Reading text
++++++++

Southern Belle Farm
- What do you know about the early history of the farm?
The land known as Southern Belle Farm today was originally Farguson Place. The Farguson’s were some of the largest landowners east of McDonough and some of the original settlers in Henry County. The land was sharecropped by my Great-Great-Grandfather (William Glenn Carter) and my Great-Grandfather (James Arthur Carter) in the early 1900’s. With mules they would plant, tend to, and harvest cotton and split the profits with the landowner. This was the case up until 1938 when they saved up enough money to purchase the farm from the Fargusons.
- How did the name “Southern Belle Farm” evolve?
My great-grandfather (Arthur) and my grandfather James Coan Carter Sr. (J.C.) purchased the farm in 1938 and the dairy was born. In the early 1950’s my grandfather named the farm – J.C. Carter and Son, Registered Holsteins. As a child showing Holstein dairy heifers at the state fair, my father (Jimmy) wanted to name the farm “Georgia Belle.” When he found out the name was already taken, Southern Belle was settled on and the name has stuck ever since.
- Were you involved with the day-to-day operations of the farm when it was an active dairy operation?

++++++++

Input records
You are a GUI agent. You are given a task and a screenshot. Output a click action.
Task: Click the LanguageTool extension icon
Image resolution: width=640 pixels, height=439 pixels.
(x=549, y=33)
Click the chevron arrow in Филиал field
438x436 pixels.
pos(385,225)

++++++++

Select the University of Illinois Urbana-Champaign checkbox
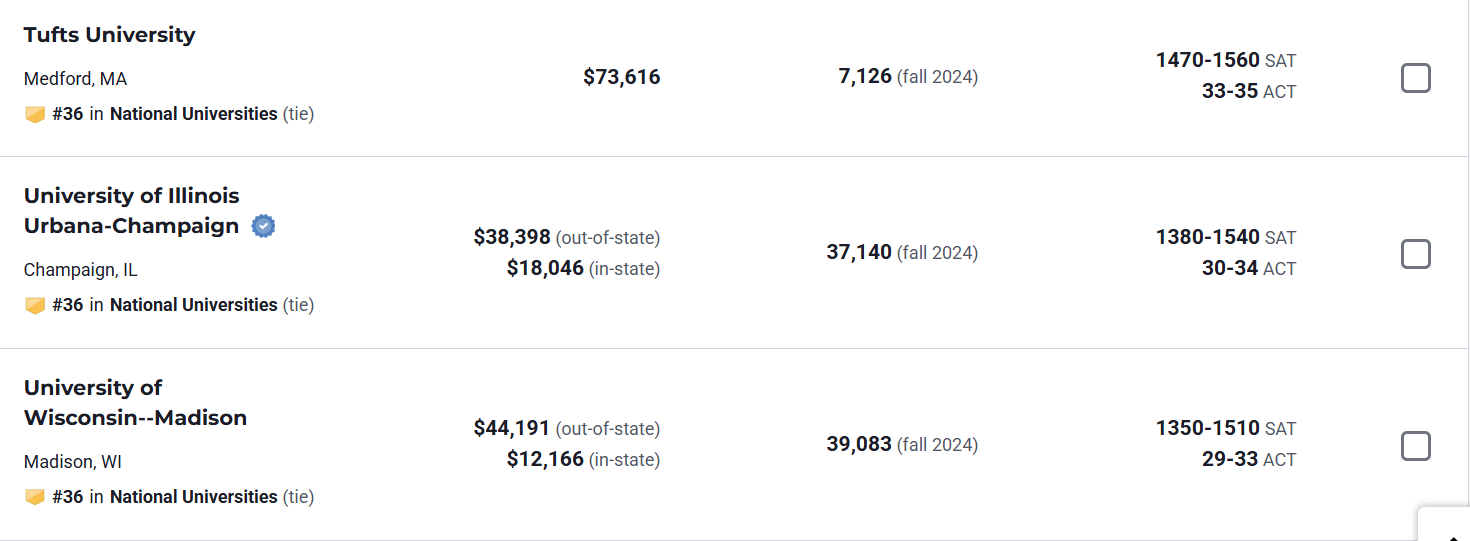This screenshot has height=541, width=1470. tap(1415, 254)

++++++++

Tasks to carry out
1. List every member of the Carter family whom the farm history text names.
2. From the listing, copy the lines from the one containing "Click the chevron arrow in Филиал field" to the one containing "pos(385,225)", keeping every character unchanged.
The farm history text and the listing have no connection to each other.

Answers to the exercise
1.
William Glenn Carter
James Arthur Carter (Arthur)
James Coan Carter Sr. (J.C.)
Jimmy

2.
Click the chevron arrow in Филиал field
438x436 pixels.
pos(385,225)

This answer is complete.